Diktatorische WHO-Reform strauchelt – Hauseigenes Prüfkomitee lehnt Änderungen ab

6 Kommentare

  1. federkiel 1. März 2023 at 9:06Antworten

    Es ehrt Frau Berendt, daß sie das analysiert hat, nur diese Global Health Responsibility Agency ist eine NGO, grad mal 2 Jahre alt, also wen von offizieller Seite kümmert das?
    Das Mindeste wäre doch, dazu eine Presseaussendung zu machen, oder das Elaborat an die zuständigen österreichischen Vetreter in der WHO zu schicken oder den Gesundheitsminister, oder wer auch immer dafür zuständig ist. Auch an diverse Medien,
    wobei mir die Wiener Zeitung am ehesten empfänglich erscheint.
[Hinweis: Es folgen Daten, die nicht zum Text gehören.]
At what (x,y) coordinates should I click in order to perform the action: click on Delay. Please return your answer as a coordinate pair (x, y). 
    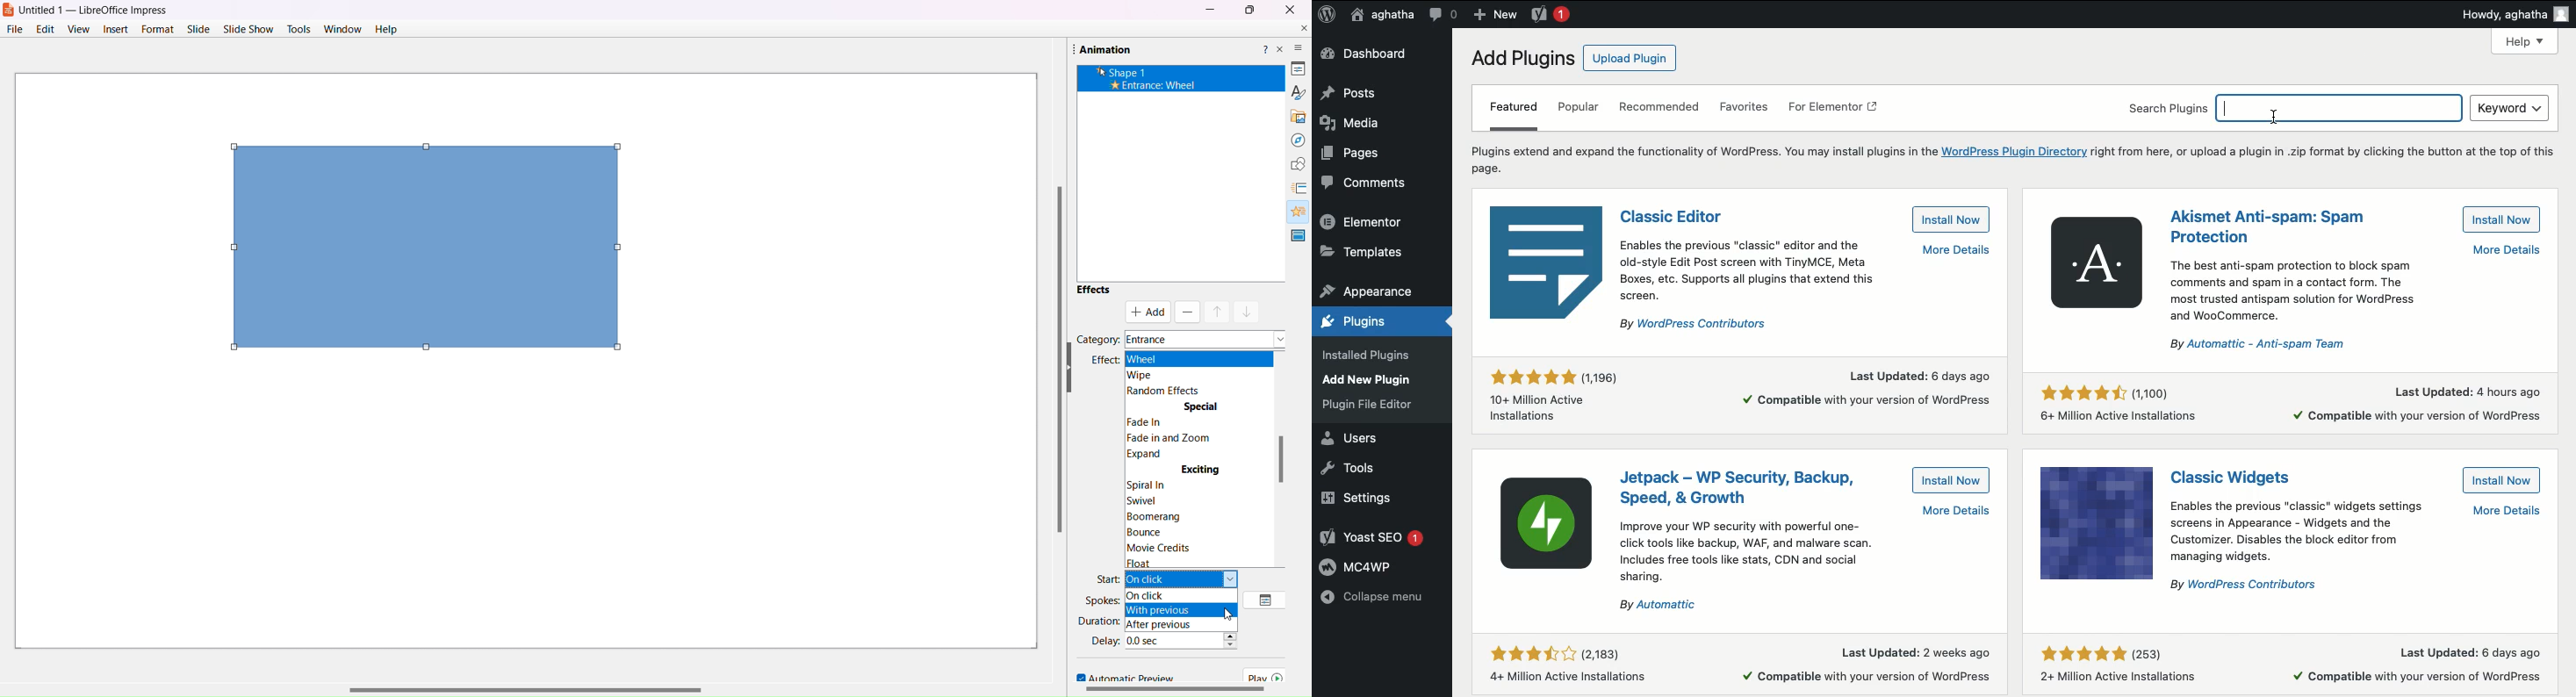
    Looking at the image, I should click on (1104, 640).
Dann kann keiner sagen, er hätte es nicht gewußt.

  2. Stunning Greenhorn 1. März 2023 at 7:35Antworten

    Mir ist aufgefallen: “Die Zulassung, Herstellung und Anwendung von Arzneimittel soll bereits im Vorfeld einer Gesundheitskrise gelockert werden.” Es genügt demnach, wenn ein Pandemieprophet wie Gates seine greise Hand hebt, um den Arzneimittelherstellern und Gesundheitssystemem Narrenfreiheit zu gewähren. Die vergangenen drei Jahren haben gezeigt, dass nicht einmal eine Pandemie erforderlich ist, damit die Maschinerie anläuft, die greise Hand genügt.

  3. Andreas N 1. März 2023 at 7:16Antworten

    Der lobgesang auf der eu-website über gründe und ziele dieser reform ist unerträglich. Wer aus falschen annahmen und selbstverschuldeten politischen maßnahmen eine pandemie konstruiert, kann nur zu noch schlechteren lösungen finden. Wenn “gemeinam” draufsteht ist es mit der meinungsfreiheit vorbei, das wissen wir ja bereits.
    Nicht besprochen hingegen wird der verlust der nationalen souveränität sowie die grundrechtsverluste jedes einzelnen bürgers. Allein das setzt jede alarmglocke in bewegung.
    Die aussagen von pascal najadi beim mwgfd-symposium gestern abend unbedingt anhören, er kündigte auch ein gespräch bei auf1 zum gleichen thema an. Gut, dass wir die neuen medien haben, danke tkp!

  4. therMOnukular 28. Februar 2023 at 23:26Antworten

    Scheint die Öffentlichkeit auch wenig zu interessieren…..;))

    Vor 25 Jahren habe ich zum 1. Mal versucht zu antizipieren, ob es sich in meinem Lebenszyklus noch ausgeht, dass mir die nächste Implosion der Gesellschaft ins Totalitäre erspart bleibt. Ich war damals der Meinung, dass es sich knapp ausgehen müsste, bzw, dass ich dann schon alt genug sein werde um zu sagen “ich habe mein Leben gehabt”.

    Die Geschehnisse seit 2020 haben diese “Berechnungen” über den Haufen geworfen. Seither hoffe ich nur noch, dass es möglichst schnell über die Bühne geht, vlt. geht sich dann noch ein netter Lebensabend aus, samt Ehrenmedaille & Denkmal natürlich. Und ich freue mich schon darauf, Schulkindern dann zu erzählen, wie es damals wirklich war. ;))

    Vlt schafft es diese Welt endlich einmal, VOR der absoluten Katastrophe aufzuwachen, um wenigstens nicht wieder bei quasi 0 beginnen zu müssen wie nach ’45 oder gar noch schlimmer im Falle nuklearer Zerstörung. So wie die Welt gerade drauf ist, kann man leider nichts mehr ausschließen.

    • Mine 1. März 2023 at 2:40Antworten

      So ähnliche Gedanken hatte ich auch schon. ;-) Es geht sich auch bei mir leider nicht aus.

      Die Geschichtsschreibung ist ebenso subjektiv und verdrehend wie die Lügenpresse, besonders, wenn es sich um Ereignisse handelt, die noch nicht so lange her sind. Das bedeutet, Putin ist schuld.

  5. Jurgen 28. Februar 2023 at 23:03Antworten

    Da hilft nur die vollständige Kündigung des Vertrages mit der WHO!